The schools in the 12-school Pendergast Elementary School District closed down on Monday as teachers took to the Capitol to call for higher wages and better treatment.
Brewer said that while she supports giving teachers more pay, she believes they should have striked on their free time, not during their time of employment.
“It’s a situation that needs to be resolved,” she said. “We have to come up with a solution — and what is that solution?
“We’ve been dealing with it for years, teacher’s have been putting up with it for years. We need to get a policy made, together, and get [this issue] resolved.”
Brewer stressed that if policymakers, like her successor Gov.
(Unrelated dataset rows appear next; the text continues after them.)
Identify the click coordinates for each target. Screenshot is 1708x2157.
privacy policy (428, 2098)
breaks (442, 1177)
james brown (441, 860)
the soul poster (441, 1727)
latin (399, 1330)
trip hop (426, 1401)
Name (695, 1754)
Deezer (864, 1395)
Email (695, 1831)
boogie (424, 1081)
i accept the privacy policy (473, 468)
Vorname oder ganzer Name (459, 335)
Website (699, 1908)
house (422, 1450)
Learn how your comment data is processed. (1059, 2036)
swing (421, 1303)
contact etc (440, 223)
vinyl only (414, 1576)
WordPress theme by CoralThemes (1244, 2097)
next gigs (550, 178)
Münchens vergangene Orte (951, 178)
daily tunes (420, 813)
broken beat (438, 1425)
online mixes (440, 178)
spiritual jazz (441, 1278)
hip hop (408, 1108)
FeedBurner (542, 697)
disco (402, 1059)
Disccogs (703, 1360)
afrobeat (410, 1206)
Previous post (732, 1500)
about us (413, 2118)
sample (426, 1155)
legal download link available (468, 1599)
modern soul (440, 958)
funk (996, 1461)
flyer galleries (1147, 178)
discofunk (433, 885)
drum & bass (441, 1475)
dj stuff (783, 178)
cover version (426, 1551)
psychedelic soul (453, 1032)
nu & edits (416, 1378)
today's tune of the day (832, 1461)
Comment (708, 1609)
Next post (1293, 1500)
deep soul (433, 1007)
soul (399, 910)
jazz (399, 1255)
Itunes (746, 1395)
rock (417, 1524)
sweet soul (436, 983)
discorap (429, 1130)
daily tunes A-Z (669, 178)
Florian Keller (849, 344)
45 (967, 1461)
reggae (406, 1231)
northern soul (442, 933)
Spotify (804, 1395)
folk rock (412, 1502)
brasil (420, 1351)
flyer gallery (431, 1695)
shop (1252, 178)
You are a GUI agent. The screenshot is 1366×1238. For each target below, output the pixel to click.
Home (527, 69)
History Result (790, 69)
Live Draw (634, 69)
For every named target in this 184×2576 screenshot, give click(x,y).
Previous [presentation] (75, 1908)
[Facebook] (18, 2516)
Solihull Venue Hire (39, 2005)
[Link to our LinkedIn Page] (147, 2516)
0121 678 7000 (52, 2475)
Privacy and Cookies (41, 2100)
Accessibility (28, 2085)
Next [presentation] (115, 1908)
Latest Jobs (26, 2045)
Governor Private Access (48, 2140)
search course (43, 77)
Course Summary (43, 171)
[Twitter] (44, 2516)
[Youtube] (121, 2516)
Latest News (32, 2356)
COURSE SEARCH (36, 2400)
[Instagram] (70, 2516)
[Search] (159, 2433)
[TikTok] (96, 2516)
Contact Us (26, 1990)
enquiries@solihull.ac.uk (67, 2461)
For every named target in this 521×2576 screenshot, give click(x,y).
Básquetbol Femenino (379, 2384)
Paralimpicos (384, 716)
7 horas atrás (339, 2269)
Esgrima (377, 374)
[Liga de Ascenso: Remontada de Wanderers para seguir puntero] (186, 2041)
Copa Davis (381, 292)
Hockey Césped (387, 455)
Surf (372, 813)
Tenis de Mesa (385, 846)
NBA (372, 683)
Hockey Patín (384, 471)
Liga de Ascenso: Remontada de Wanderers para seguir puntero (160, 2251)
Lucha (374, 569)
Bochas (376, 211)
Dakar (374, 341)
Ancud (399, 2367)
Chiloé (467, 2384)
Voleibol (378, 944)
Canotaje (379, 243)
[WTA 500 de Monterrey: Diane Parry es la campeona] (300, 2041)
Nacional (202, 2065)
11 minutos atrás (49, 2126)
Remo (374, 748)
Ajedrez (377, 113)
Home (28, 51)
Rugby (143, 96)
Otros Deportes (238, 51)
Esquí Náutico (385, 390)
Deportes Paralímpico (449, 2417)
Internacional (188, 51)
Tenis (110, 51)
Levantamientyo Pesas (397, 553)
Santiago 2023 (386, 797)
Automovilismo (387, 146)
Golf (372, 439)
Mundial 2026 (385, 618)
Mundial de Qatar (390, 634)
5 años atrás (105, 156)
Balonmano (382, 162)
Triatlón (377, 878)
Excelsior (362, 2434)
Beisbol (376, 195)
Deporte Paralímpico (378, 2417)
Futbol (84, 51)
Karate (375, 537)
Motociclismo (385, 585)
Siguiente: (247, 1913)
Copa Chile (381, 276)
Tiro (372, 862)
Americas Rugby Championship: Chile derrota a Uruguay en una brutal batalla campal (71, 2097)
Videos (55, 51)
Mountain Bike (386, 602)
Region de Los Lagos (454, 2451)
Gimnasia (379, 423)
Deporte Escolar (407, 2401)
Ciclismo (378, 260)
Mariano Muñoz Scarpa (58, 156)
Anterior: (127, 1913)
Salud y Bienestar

Doug Ducey, do not “act like grownups and do something about it,” then the state will lose more teachers, leaving students to suffer.
“Who wants to live in a state where teachers are so underpaid that we’re losing all of them?”
Ducey had long pushed for increases in education without raising taxes. In 2016, Arizona voters approved Proposition 123, which added $3.5 billion — money from the general fund and a state land trust — into K-12 education over the next decade.
Brewer, who championed a voter-approved temporary sales tax increase to fund public education during her time as governor, said policymakers need to find revenue in order to pay teachers.
“Many of them pushback, pushback, pushback,” she said. “How are we going to convince our policymakers that these people deserve a pay increase? And how are they going to pay for it?
“Teachers want to be paid. And they deserve to be paid.”